And for the past few years, I’ve been seeing exhibitions and articles that always leave me a little sceptical: those that use selfies as synonymous with self-portraits.

Sceptical, because I have always wondered whether a self-portrait of Helene Schjerfbeck could be linked to a selfie taken by anyone in front of their bathroom mirror.

Helene Schjerfbeck, Self-Portrait, 1912, oil on canvas
Finnish National Gallery / Ateneum Art Museum

I have written and rewritten this article several times because the subject is interesting but really vast. As I said before, I’m a visual artist and in my work, I take a lot of self-portraits. In everyday life, I also regularly take selfies. I saw the nuance of this from the beginning: I think about them, create them, post them and anchor them in a totally different way. That’s why, before I saw the exhibition “From Selfie To Self-expression”, I didn’t really understand how we could combine the two. Of course, it goes without saying that both are a portrait of oneself produced by oneself but there are undeniable nuances between the two.

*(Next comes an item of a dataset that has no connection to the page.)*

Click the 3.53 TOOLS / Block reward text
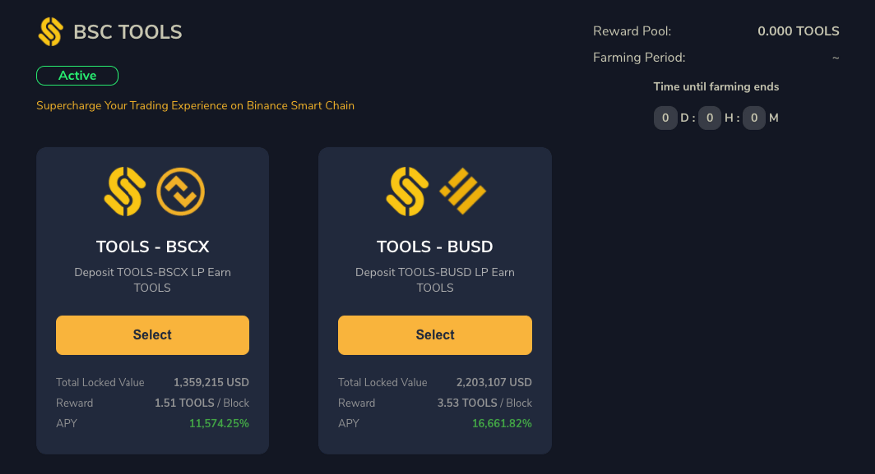 click(x=484, y=403)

As the history of art shows, the self-portrait is a work that requires know-how, skills, research (and sometimes failures), time… and it’s always part of a tradition, an artistic heritage. The person who makes a self-portrait does so according to themselves and what they want to express. They do it for themselves before doing it for others. But this doesn’t prevent the artist from trying to convey an idea and question the world through their self-portrait. With all this, the self-portrait is anchored in the history of art and ensures its durability.
With the selfie, it’s a different story. First of all, the selfie is much more accessible since, by definition, it is a photo of oneself that one takes with one’s smartphone and immediately posts on social networks. So it can be done by anyone who has a smartphone and the internet. It’s also much quicker to take: even if we can spend a few moments finding the right angle, the right light, the right filter, it will only take a few minutes between taking the selfie and publishing it.
The selfie is a form of communication. It’s a message that says “hey, I’m here / I’m doing this / I’m with this person”. It’s a proof, a kind of testimony.
By being posted on social networks, this message is constructed according to the external gaze: through our photos, we seek the reactions of others, even their approval I’d say. The selfie is posted as quickly as it is taken, it’s immediate… and then we move on. Do you recall the selfie you took last month?

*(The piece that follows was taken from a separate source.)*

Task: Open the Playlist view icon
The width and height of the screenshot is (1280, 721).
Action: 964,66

One artist’s self-portrait may remind us of another artist’s self-portrait, but in any case, each artist will have their own universe and approach. But in selfies, by dint of wanting to be considered and liked by others, one seems to lose all originality.

However, there’s one thing self-portraits and selfies have in common: control over our image. Taking a self-portrait or a selfie is about choosing the frame, the light, the angle, the pose and even the right clothes. It’s a carefully chosen, posed, staged image. It can be empowering as well as accentuate the darker points of our identities and lives. It’s up to us to choose what we want to express.
It’s certain that even when we want to obtain an image “close to reality”, we will always only get an alter-ego. We pose and create avatars that we would like to be in real life.
Self-portraiture is, in my opinion, the opposite of portraiture in that the latter will reveal more of who we really are as the result will indicate how we are perceived by others. Something we have not chosen.
Self-portraiture and selfies are about freedom and choice. They allow us to play on the credibility of our viewers. With the selfie, we seek the approval of our contacts… on images that are ultimately distorted, idealized. And if we think, for example, of Frida Kahlo’s self-portraits, many of them are full of pain but they remain chosen representations.

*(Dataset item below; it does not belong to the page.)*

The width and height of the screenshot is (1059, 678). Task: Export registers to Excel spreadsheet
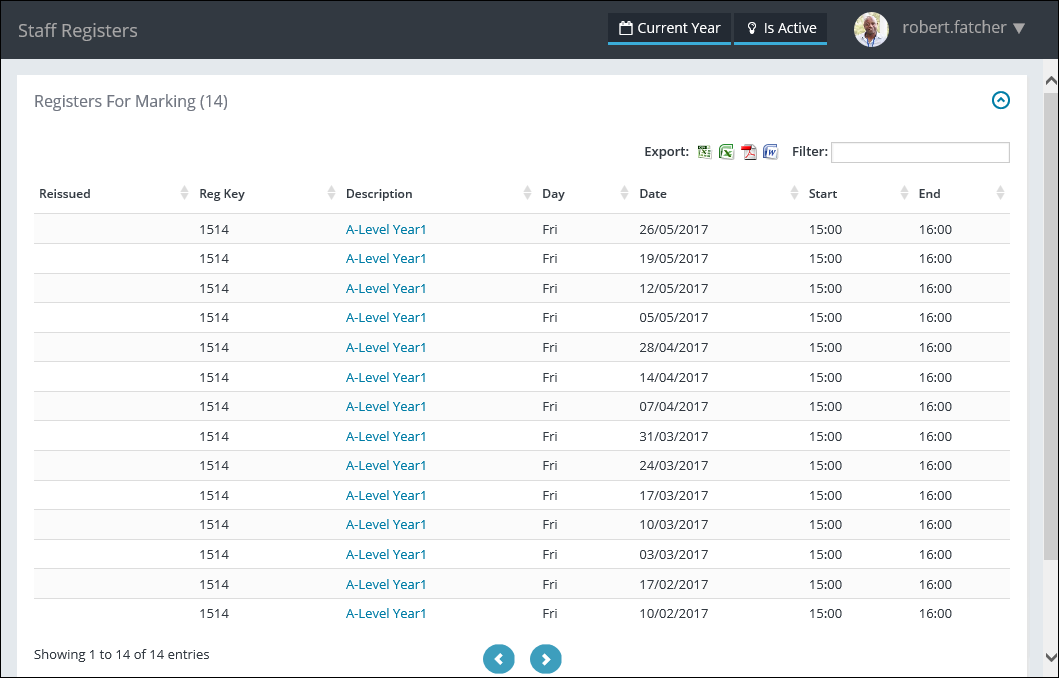click(x=727, y=152)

Pauline Le Pichon, Selfie, 2019

I was on holiday when I took this black-and-white selfie that half shows my face. In reality, I had a sunburn on my forehead, a mark that wasn’t very pretty to look at. With my phone at the end of my arm, I was able to reveal what I wanted.

Self-portraits and selfies are now meeting in the art world, notably with great Cindy Sherman. As a reminder, Cindy Sherman is an American artist, known for her different series of self-portraits in which she deploys settings, make-up, clothes, poses and appropriate moods to question the society in which we live.
For the past few years, she has been regularly posting selfies on Instagram with excessive retouching and cheesy captions in which the artist seems to mock the selfie-Instagram phenomenon. In this way, she creates works that can easily integrated into her artistic universe and that establish a logical continuation of her previous series.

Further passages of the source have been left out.